Provided records:
*****

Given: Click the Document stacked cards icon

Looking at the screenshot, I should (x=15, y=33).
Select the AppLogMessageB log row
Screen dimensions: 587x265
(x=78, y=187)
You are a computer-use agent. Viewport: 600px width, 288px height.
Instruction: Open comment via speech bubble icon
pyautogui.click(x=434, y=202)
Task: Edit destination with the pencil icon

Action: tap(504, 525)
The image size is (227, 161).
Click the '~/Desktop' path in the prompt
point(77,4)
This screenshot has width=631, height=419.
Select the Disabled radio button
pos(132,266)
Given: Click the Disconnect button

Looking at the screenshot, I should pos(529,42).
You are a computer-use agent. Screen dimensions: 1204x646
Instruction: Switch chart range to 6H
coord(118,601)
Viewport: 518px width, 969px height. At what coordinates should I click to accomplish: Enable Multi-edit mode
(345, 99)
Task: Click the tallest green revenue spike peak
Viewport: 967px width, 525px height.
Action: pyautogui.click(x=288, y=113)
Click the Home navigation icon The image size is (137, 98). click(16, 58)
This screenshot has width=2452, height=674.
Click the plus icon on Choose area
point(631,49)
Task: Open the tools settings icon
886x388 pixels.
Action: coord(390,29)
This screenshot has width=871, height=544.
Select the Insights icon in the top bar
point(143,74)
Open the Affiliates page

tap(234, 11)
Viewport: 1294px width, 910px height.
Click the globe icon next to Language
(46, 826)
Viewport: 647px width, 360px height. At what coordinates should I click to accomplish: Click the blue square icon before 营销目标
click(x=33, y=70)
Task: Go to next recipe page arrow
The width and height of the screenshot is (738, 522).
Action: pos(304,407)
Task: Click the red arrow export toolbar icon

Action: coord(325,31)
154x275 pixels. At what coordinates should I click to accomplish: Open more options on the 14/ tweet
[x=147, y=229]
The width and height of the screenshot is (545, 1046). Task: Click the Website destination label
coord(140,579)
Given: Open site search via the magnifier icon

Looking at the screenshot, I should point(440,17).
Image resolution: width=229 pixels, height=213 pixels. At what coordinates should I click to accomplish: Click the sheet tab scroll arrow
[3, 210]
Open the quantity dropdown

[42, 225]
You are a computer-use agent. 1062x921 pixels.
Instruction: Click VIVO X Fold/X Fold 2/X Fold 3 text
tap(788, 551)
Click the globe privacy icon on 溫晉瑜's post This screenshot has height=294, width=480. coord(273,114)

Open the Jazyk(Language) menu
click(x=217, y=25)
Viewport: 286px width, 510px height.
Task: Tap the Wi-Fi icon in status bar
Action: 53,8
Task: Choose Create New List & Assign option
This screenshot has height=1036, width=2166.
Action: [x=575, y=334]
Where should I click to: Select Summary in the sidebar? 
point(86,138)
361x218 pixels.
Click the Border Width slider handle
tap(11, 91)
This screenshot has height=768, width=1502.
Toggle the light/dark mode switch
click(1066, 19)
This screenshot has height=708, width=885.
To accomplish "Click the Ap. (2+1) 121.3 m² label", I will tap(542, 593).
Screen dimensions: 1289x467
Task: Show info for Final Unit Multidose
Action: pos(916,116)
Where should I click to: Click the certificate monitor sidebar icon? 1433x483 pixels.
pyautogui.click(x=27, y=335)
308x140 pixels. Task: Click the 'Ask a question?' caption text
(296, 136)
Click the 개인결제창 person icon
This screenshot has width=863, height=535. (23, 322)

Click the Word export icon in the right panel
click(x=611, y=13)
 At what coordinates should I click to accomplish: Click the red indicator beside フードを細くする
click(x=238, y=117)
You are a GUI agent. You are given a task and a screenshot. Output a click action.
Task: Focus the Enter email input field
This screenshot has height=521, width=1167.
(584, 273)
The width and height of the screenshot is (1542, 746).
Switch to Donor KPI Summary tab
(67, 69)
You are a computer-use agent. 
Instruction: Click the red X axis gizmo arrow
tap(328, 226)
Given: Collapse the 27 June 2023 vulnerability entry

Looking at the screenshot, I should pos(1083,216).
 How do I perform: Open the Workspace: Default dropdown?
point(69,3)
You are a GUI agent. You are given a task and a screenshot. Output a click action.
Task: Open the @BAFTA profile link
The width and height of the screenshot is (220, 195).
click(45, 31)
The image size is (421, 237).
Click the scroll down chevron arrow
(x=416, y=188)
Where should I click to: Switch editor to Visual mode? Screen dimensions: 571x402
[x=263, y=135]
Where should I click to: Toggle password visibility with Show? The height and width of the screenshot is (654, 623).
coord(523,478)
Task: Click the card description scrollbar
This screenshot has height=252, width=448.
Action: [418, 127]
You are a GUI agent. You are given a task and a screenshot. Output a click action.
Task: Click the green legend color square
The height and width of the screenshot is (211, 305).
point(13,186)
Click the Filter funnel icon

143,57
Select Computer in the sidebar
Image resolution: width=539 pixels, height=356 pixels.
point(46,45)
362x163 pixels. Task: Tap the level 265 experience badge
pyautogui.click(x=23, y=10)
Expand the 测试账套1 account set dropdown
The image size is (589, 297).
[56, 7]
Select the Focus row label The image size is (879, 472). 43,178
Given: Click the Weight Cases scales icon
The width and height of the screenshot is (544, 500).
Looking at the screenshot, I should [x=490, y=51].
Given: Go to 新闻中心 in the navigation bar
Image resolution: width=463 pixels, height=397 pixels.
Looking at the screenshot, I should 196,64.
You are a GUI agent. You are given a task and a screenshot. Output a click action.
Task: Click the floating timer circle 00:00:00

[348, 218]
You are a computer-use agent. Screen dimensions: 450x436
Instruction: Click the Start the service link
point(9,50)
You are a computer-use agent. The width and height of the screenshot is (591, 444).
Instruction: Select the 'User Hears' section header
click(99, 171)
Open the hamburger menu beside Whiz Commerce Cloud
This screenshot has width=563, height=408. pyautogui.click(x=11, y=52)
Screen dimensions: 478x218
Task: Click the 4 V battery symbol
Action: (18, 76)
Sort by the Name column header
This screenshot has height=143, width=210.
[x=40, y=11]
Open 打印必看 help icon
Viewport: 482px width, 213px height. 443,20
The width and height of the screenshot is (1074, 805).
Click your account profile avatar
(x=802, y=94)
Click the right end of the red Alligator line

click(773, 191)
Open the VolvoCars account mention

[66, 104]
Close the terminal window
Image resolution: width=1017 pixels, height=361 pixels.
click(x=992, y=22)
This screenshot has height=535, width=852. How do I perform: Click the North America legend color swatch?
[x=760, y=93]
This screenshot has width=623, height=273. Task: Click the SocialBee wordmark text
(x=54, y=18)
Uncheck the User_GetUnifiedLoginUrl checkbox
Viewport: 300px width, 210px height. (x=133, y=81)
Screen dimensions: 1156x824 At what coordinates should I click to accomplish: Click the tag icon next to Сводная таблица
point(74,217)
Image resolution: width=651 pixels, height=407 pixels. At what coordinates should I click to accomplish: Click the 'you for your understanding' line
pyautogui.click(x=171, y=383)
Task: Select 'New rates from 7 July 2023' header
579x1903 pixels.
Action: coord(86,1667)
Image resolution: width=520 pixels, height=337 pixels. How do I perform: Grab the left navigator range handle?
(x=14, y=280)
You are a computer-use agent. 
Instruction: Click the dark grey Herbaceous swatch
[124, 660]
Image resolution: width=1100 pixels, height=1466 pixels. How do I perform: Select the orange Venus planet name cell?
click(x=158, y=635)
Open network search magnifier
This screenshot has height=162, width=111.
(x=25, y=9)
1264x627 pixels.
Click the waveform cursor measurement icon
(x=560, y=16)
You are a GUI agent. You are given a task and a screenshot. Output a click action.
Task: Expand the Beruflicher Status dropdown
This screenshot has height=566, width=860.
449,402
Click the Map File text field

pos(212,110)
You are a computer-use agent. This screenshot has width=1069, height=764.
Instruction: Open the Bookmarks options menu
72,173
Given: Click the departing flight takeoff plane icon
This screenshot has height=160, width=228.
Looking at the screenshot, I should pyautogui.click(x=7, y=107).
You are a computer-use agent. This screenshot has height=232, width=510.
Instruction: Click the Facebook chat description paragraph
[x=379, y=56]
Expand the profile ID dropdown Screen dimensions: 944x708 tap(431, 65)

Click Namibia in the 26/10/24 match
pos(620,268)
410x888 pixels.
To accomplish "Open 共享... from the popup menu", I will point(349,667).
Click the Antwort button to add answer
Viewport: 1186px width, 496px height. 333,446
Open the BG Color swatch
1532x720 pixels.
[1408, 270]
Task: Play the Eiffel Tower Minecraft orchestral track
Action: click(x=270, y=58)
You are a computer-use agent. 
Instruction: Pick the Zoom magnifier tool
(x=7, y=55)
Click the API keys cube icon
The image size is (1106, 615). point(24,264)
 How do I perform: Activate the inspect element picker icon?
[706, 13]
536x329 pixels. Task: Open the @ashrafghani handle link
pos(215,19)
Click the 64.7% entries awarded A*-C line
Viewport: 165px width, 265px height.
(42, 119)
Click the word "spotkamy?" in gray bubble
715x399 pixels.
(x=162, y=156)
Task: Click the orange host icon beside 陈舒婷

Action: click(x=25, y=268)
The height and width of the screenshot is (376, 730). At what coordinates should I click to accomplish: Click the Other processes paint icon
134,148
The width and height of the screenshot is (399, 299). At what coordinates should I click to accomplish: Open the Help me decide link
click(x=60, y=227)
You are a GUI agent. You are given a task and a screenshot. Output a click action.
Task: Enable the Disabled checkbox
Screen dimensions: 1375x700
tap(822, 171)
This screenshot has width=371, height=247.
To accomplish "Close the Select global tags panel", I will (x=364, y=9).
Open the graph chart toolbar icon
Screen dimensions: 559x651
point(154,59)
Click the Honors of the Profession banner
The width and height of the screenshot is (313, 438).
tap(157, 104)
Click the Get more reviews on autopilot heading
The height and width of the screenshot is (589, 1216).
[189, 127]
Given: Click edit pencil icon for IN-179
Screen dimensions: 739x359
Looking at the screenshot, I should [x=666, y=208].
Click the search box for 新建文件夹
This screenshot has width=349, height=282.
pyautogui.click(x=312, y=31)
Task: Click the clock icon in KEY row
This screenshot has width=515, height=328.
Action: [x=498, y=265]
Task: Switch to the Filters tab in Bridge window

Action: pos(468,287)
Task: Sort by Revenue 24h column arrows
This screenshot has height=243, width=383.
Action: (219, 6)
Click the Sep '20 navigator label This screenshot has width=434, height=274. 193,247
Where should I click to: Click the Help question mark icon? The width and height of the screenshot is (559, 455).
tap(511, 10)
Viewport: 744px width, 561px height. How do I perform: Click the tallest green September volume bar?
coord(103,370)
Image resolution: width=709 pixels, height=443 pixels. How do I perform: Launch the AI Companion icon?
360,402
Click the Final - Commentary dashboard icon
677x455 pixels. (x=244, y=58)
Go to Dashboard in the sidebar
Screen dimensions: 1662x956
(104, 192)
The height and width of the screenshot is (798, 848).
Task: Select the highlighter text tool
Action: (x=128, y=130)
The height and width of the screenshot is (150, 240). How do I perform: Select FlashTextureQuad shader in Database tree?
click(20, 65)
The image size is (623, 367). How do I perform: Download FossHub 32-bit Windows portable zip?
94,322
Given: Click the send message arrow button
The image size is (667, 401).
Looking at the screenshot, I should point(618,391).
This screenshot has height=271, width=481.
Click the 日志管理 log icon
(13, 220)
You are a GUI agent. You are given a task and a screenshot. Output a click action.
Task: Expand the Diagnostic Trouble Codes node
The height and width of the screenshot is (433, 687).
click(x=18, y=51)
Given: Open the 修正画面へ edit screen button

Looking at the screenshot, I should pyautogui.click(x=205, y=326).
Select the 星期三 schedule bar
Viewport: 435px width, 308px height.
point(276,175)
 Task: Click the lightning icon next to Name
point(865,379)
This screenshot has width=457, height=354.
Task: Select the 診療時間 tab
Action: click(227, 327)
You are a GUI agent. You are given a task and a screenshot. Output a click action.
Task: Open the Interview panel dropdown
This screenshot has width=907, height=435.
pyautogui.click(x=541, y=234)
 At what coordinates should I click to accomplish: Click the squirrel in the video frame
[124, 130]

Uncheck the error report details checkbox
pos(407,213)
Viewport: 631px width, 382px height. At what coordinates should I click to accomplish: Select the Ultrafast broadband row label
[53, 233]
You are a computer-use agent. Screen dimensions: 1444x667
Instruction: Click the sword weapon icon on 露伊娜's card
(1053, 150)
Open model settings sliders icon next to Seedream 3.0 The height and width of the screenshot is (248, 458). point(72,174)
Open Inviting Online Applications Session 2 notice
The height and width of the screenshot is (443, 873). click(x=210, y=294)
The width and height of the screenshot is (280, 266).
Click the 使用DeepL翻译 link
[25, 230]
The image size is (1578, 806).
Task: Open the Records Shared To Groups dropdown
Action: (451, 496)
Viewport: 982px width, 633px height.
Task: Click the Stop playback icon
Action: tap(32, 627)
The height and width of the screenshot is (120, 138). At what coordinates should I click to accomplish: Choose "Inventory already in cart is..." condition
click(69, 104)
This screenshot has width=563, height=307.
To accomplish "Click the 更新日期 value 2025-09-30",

*****

Work task: From the records above, transcribe without alteration every line from the one with "Task: Click the tallest" to the one with "Task: Open the tools settings icon", inclusive.

Solution below:
Task: Click the tallest green revenue spike peak
Viewport: 967px width, 525px height.
Action: pyautogui.click(x=288, y=113)
Click the Home navigation icon The image size is (137, 98). click(16, 58)
This screenshot has width=2452, height=674.
Click the plus icon on Choose area
point(631,49)
Task: Open the tools settings icon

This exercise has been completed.